== EXTRAIT À LIRE ==

Le numérique ou l’illusion de la dématérialisation
"Les technologies digitales mobilisent aujourd’hui 10% de l’électricité produite dans le monde et rejettent près de 4% des émissions globales de CO2, soit le double du secteur civil aérien mondial." S’il était un État, le numérique serait le quatrième plus gros consommateur d’électricité. Le décor est posé. Mais quelle est la réalité concrète qui se cache derrière ces chiffres que plus personne ne comprend vraiment ?
Envers du décor
De la ville de Masdar à Abou Dhabi, star des smart cities, pionnière du numérique au service de l’écologie, aux rives du fleuve Luleå qui alimente en énergie les datacenters délocalisés en Laponie, en passant par les mines de graphite à Mashan, en Chine, ou les couloirs de l’administration estonienne, État qui a fait le pari du tout digital : cette investigation explore les arcanes du numérique et met en lumière l’impact énergétique, les enjeux économiques et les conflits géopolitiques qui sous-tendent l’évolution vers un monde tout connecté.

===

CONSIGNES =>
a: Transcrivez fidèlement le passage de l'extrait sur le numérique qui va de « Le numérique ou » à « comprend vraiment ? ».
b: Reprenez la rédaction du texte sur l'illusion de la dématérialisation numérique à partir de sa dernière phrase.
La liste qui figure plus bas provient d'une source différente de l'extrait.

== DOCUMENTS FOURNIS ==

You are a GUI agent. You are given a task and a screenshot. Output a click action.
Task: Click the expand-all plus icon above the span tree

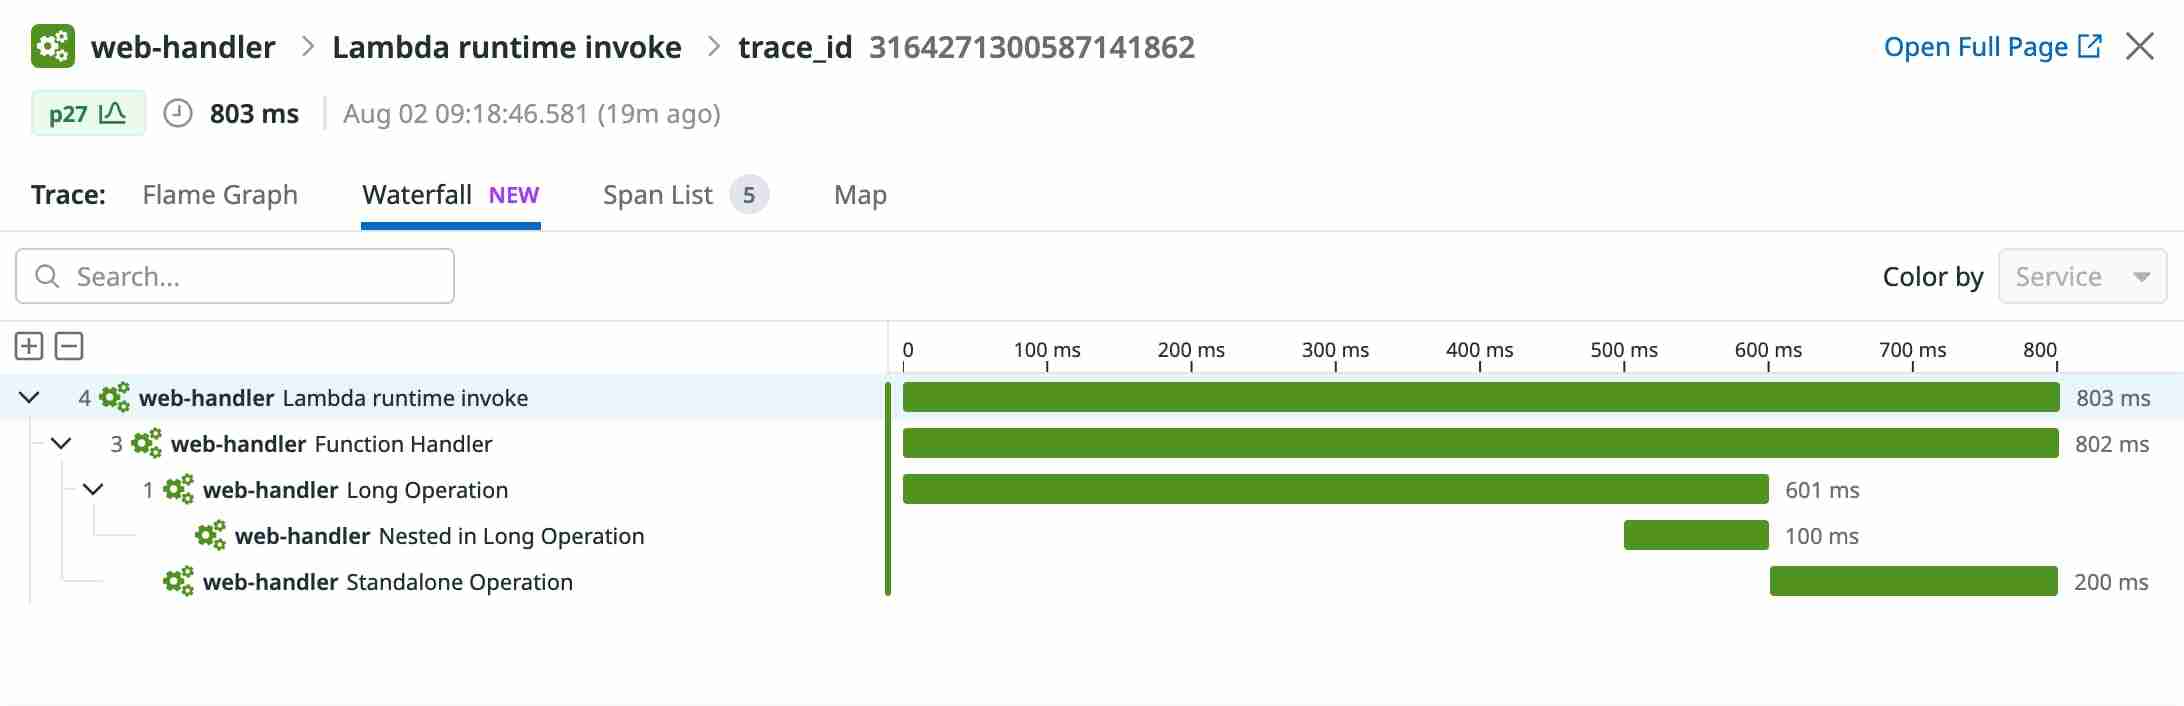tap(28, 346)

===

RÉPONSES RÉDIGÉES =>
a:
Le numérique ou l’illusion de la dématérialisation
"Les technologies digitales mobilisent aujourd’hui 10% de l’électricité produite dans le monde et rejettent près de 4% des émissions globales de CO2, soit le double du secteur civil aérien mondial." S’il était un État, le numérique serait le quatrième plus gros consommateur d’électricité. Le décor est posé. Mais quelle est la réalité concrète qui se cache derrière ces chiffres que plus personne ne comprend vraiment ?

b:
Sac à dos
Le paradoxe entre un monde dématérialisé et l’augmentation physique d’infrastructures pour soutenir cette virtualité grandissante apparaît au grand jour. La matérialité prend de nombreuses formes : smartphones, tablettes, ordinateurs, robots et tout autre objet connecté qui émet et reçoit les données, puces électroniques, centres de stockage de données, routeurs, serveurs, antennes, câbles marins et satellites, mais également tout un réseau d’énergie qui permet le fonctionnement de ces infrastructures. Le "sac à dos écologique" du numérique s’avère plus lourd encore que ce qu’on pouvait imaginer. Au bilan carbone s’ajoute un "bilan ressources" jusqu’ici déconsidéré.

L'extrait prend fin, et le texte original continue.